**Work to do**
(A) Answer these questions using the opinion letter:
(i) How many additional shares of Common Stock are being registered?
(ii) Under the laws of which state is MBNA Corporation a corporation?
(iii) What three things did the writer assume without independent verification?
(B) Reproduce word for word the part of the opinion letter starting at "In connection with this" and ending at "originals of copies.".

**Selected text**

Washington, D.C. 20549
Ladies and Gentlemen:
This opinion is delivered in connection with the registration under the
Securities Act of 1933, as amended (the "Act"), of 16,888,141 additional shares
(the "Shares") of Common Stock, par value $.01 per share, of MBNA Corporation,
a Maryland corporation (the "Corporation"), to be issued in connection with the
Corporation's 1997 Long Term Incentive Plan (the "1997 Plan") pursuant to a
registration statement on Form S-8 filed on June 4, 1999 (the "Registration
Statement").
In connection with this opinion I have examined the Corporation's Charter
and Bylaws, the resolutions of the Corporation's Board of Directors authorizing
the issuance of the Shares and the Registration Statement and I have examined
and relied upon such corporate records of the Corporation and other documents
as I have deemed necessary for purposes of this opinion. I have assumed
without independent verification the genuineness of signatures, the
authenticity of documents, and the conformity with originals of copies.

(Excerpt from a dataset)
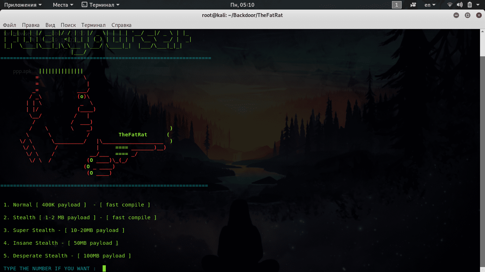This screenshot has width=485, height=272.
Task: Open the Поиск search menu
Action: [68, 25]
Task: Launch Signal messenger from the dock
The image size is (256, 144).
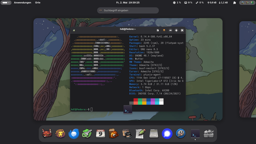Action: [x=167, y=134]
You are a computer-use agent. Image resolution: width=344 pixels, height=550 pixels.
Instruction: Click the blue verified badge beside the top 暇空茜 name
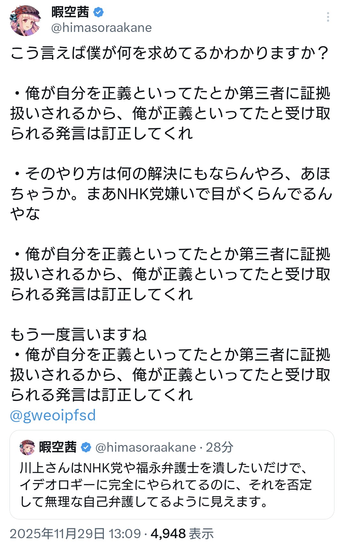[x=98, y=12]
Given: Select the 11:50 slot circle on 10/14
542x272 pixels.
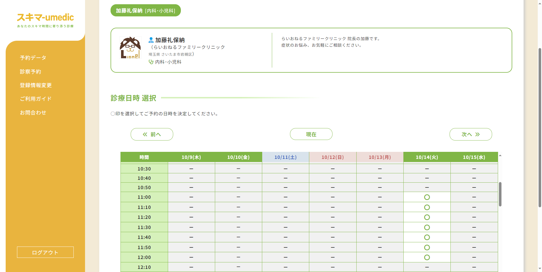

**Responses to the exercise**
(A)
(i) 16,888,141 additional shares
(ii) Maryland
(iii) The genuineness of signatures, the authenticity of documents, and the conformity with originals of copies

(B)
In connection with this opinion I have examined the Corporation's Charter
and Bylaws, the resolutions of the Corporation's Board of Directors authorizing
the issuance of the Shares and the Registration Statement and I have examined
and relied upon such corporate records of the Corporation and other documents
as I have deemed necessary for purposes of this opinion. I have assumed
without independent verification the genuineness of signatures, the
authenticity of documents, and the conformity with originals of copies.